▶ **What is expected**
Reproduce each of the following lines word for word, keeping every character unchanged.

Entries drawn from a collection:

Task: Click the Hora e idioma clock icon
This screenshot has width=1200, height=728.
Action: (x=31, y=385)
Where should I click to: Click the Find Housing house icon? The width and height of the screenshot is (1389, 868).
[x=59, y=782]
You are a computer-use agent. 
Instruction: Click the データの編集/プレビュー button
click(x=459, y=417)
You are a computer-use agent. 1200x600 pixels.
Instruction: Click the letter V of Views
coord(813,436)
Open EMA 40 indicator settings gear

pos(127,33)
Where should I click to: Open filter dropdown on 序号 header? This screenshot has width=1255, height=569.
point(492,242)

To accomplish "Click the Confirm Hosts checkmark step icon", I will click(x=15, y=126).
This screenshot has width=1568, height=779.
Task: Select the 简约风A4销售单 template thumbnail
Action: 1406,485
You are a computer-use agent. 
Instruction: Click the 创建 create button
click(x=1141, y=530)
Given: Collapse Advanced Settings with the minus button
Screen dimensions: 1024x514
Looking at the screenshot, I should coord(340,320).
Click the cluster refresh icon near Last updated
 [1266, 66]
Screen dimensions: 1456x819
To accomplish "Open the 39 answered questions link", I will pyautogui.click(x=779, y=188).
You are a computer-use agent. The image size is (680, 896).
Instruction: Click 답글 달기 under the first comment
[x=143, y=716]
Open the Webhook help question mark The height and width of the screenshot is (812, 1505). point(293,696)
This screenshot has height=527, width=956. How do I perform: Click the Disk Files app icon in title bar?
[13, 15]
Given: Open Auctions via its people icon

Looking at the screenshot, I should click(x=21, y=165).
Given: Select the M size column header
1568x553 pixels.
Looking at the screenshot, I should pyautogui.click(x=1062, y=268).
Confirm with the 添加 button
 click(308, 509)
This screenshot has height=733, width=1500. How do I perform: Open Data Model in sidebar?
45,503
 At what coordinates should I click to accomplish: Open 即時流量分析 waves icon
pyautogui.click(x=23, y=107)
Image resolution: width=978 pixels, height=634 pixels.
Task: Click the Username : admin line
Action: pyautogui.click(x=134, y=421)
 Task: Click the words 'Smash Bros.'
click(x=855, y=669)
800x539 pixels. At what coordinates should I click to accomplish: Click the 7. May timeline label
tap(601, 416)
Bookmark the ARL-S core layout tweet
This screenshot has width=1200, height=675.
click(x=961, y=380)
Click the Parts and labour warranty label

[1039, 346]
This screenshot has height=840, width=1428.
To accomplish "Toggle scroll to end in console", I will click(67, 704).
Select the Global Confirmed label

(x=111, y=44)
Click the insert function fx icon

▶ **Worked solution**
Task: Click the Hora e idioma clock icon
This screenshot has width=1200, height=728.
Action: (x=31, y=385)
Where should I click to: Click the Find Housing house icon? The width and height of the screenshot is (1389, 868).
[x=59, y=782]
You are a computer-use agent. 
Instruction: Click the データの編集/プレビュー button
click(x=459, y=417)
You are a computer-use agent. 1200x600 pixels.
Instruction: Click the letter V of Views
coord(813,436)
Open EMA 40 indicator settings gear

pos(127,33)
Where should I click to: Open filter dropdown on 序号 header? This screenshot has width=1255, height=569.
point(492,242)

To accomplish "Click the Confirm Hosts checkmark step icon", I will click(x=15, y=126).
This screenshot has width=1568, height=779.
Task: Select the 简约风A4销售单 template thumbnail
Action: 1406,485
You are a computer-use agent. 
Instruction: Click the 创建 create button
click(x=1141, y=530)
Given: Collapse Advanced Settings with the minus button
Screen dimensions: 1024x514
Looking at the screenshot, I should coord(340,320).
Click the cluster refresh icon near Last updated
 [1266, 66]
Screen dimensions: 1456x819
To accomplish "Open the 39 answered questions link", I will pyautogui.click(x=779, y=188).
You are a computer-use agent. The image size is (680, 896).
Instruction: Click 답글 달기 under the first comment
[x=143, y=716]
Open the Webhook help question mark The height and width of the screenshot is (812, 1505). point(293,696)
This screenshot has height=527, width=956. How do I perform: Click the Disk Files app icon in title bar?
[13, 15]
Given: Open Auctions via its people icon

Looking at the screenshot, I should click(x=21, y=165).
Given: Select the M size column header
1568x553 pixels.
Looking at the screenshot, I should pyautogui.click(x=1062, y=268).
Confirm with the 添加 button
 click(308, 509)
This screenshot has height=733, width=1500. How do I perform: Open Data Model in sidebar?
45,503
 At what coordinates should I click to accomplish: Open 即時流量分析 waves icon
pyautogui.click(x=23, y=107)
Image resolution: width=978 pixels, height=634 pixels.
Task: Click the Username : admin line
Action: pyautogui.click(x=134, y=421)
 Task: Click the words 'Smash Bros.'
click(x=855, y=669)
800x539 pixels. At what coordinates should I click to accomplish: Click the 7. May timeline label
tap(601, 416)
Bookmark the ARL-S core layout tweet
This screenshot has width=1200, height=675.
click(x=961, y=380)
Click the Parts and labour warranty label

[1039, 346]
This screenshot has height=840, width=1428.
To accomplish "Toggle scroll to end in console", I will click(67, 704).
Select the Global Confirmed label

(x=111, y=44)
Click the insert function fx icon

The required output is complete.